T-Mobile startet UMTS im Mai
Auf der weltgrößten Computermesse CeBIT in Hannover im März 2004 hatte T-Mobile, Mobilfunktochter der Deutschen Telekom, für Mai den Start der nächsten Mobilfunkgeneration UMTS angekündigt.
Wie T-Mobile Österreich-Sprecherin Manuela Bruck sagt, wird der Auftritt in Österreich mit "einigen hundert Datenkarten" erfolgen. Konkreten Starttermin wollte sie noch keinen nennen, das erste UMTS-Handy soll demnach das Nokia 7600 sein.
Als erster Provider wird aber Hutchison ["3"] das Nokia-Handy anbieten.
"Einige Tausend" Kunden bis Jahresende
Bis Jahresende will man bei T-Mobile "einige Tausend" UMTS-Kunden
haben, derzeit decke das UMTS-Netz knapp 40 Prozent der Bevölkerung
ab.
Mobilfunker vermeiden UMTS-BegriffT-Mobile setzt zum Start auf Geschäftskunden, die die UMTS-Datenkarte in ihrem Notebook nutzen sollen. UMTS-Marktführer "3" hingegen betreut derzeit größtenteils Privatkunden.
GSM-Platzhirsch Mobilkom Austria hat nach Eigenangaben seit geraumer Zeit 1.500 Kunden und eine mittlerweile Netzabdeckung von 50 Prozent der Bevölkerung. Noch vor Jahresmitte sollen neue UMTS-Handys ins Angebot aufgenommen werden, wodurch "Bewegung in die Community kommen soll", so Mobilkom-Sprecherin Elisabeth Mattes.
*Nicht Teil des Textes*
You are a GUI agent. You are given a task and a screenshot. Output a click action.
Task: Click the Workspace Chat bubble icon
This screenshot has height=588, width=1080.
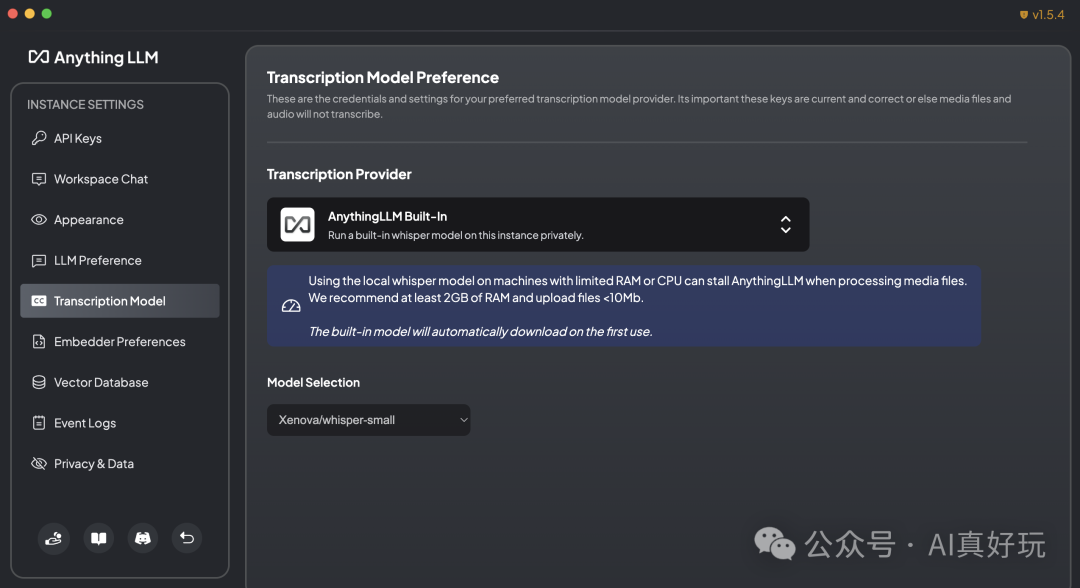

Der dritt- und viertgrößte österreichische Handynetzbetreiber, One und tele.ring, betonen unisono, dass sich durch den Start von T-Mobile nichts an ihren Plänen geändert habe.
"Planmäßiger" Netzausbau
"Wir warten, bis es drei bis vier praxistaugliche UMTS-Handys
gibt. Wir testen zur Zeit alle Marken, aber wir laufen dem
Mitbewerber nicht hinterher. Unser Netzausbau geht planmäßig
weiter", so One-Sprecherin Cindy Naegeli du-Pont.